- [Verilen görev 1]: AKP'ye açılan davayla ilgili metnin "Anayasa Mahkemesi'nin, daha" ifadesinden "görüşmeyi kabul ettiler." ifadesine kadar uzanan bölümünü hiçbir değişiklik yapmadan yeniden verin.
- [Verilen görev 2]: AKP'ye açılan davayla ilgili metne göre Yargıtay Başsavcısı Anayasa Mahkemesi'ne hangi tarihte başvurdu?

- [Metin alıntısı]:
|---|
Anayasa Mahkemesi'nin, daha temmuzda yüzde 47 oranında oy almış AKP'ye açılan davada aslında bir darbeyi görüşeceğini söylersek çok haksızlık etmeyiz. Bu dalavere, devlet üzerindeki kontrolünü sürdürme mücadelesi veren 'Kemalistlerin' yürüttüğü muharebenin yeni aşaması

Darbeler genellikle askerlerle tankların işidir. Ne var ki 14 Mart'ta Türkiye'de, cüret ve bir iddianameyle donanmış olan Yargıtay Başsavcısı Anayasa Mahkemesi'ne başvurarak dava açtı. Yargıçlar ellerinde tokmaklarıyla tereddüde düştü.

Bugünse davayı söz konusu iddianame üzerinden görüşmeyi kabul ettiler.
Bu yargıçların bir darbeyi görüşeceğini söylersek çok da haksızlık etmiş olmayız. Demokrasilerde seçmen sadece hükümeti seçme ayrıcalığına değil, 'çıkıntıları budama' hakkına da sahiptir. Başsavcı Yalçınkaya tarih kitaplarına geçmeye aday olan başvurusunda, Anayasaya Mahkemesi'nden iktidar partisi AKP'yi kapatmasını, böylece hakkıyla seçilmiş bir hükümetin düşürülmesini istiyor.
|---|
- [Veri kesiti]:
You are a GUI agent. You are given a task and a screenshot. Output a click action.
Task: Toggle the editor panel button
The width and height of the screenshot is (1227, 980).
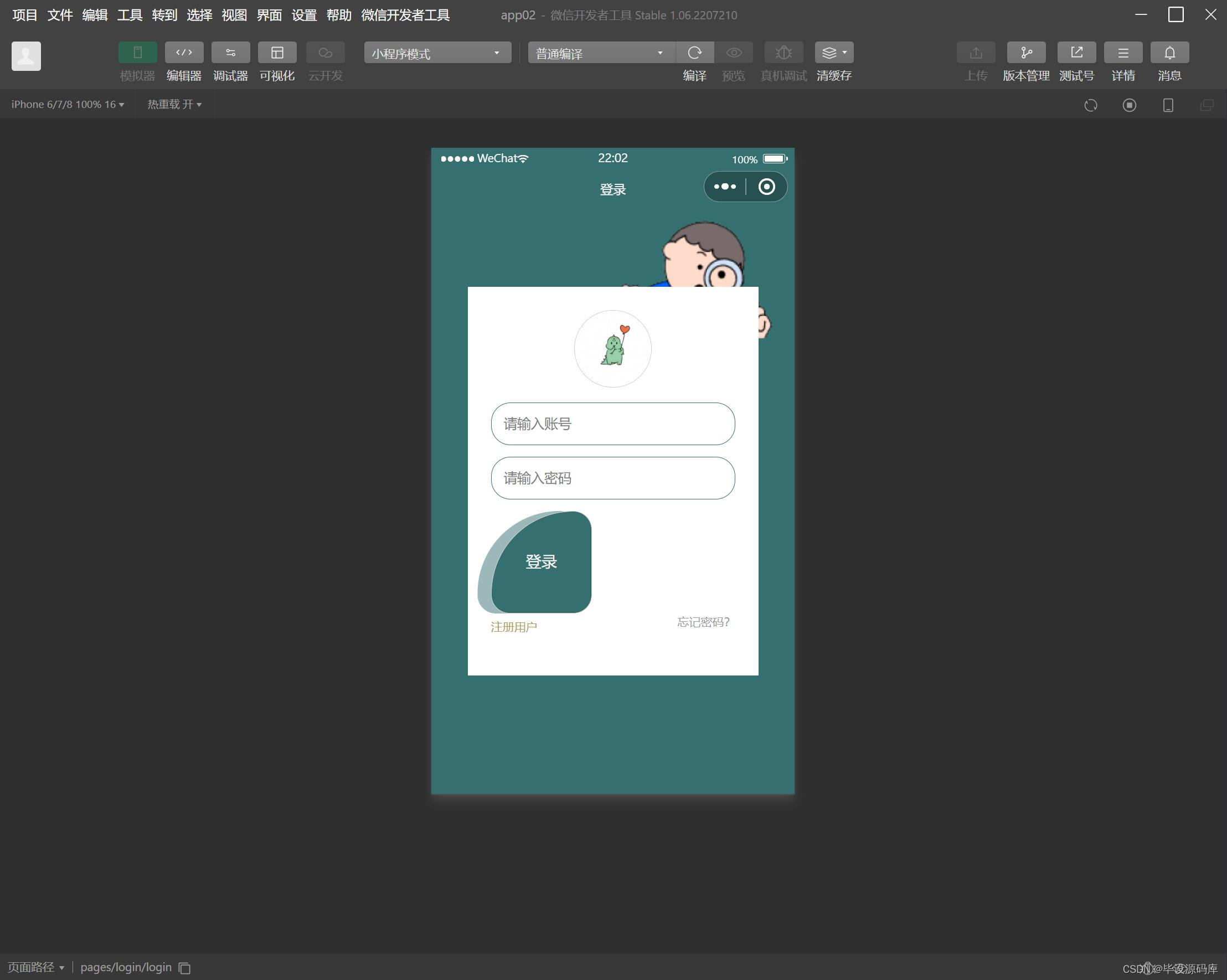coord(184,53)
|---|
- [Nihai sonuç 1]:
Anayasa Mahkemesi'nin, daha temmuzda yüzde 47 oranında oy almış AKP'ye açılan davada aslında bir darbeyi görüşeceğini söylersek çok haksızlık etmeyiz. Bu dalavere, devlet üzerindeki kontrolünü sürdürme mücadelesi veren 'Kemalistlerin' yürüttüğü muharebenin yeni aşaması

Darbeler genellikle askerlerle tankların işidir. Ne var ki 14 Mart'ta Türkiye'de, cüret ve bir iddianameyle donanmış olan Yargıtay Başsavcısı Anayasa Mahkemesi'ne başvurarak dava açtı. Yargıçlar ellerinde tokmaklarıyla tereddüde düştü.

Bugünse davayı söz konusu iddianame üzerinden görüşmeyi kabul ettiler.

- [Nihai sonuç 2]: 14 Mart'ta.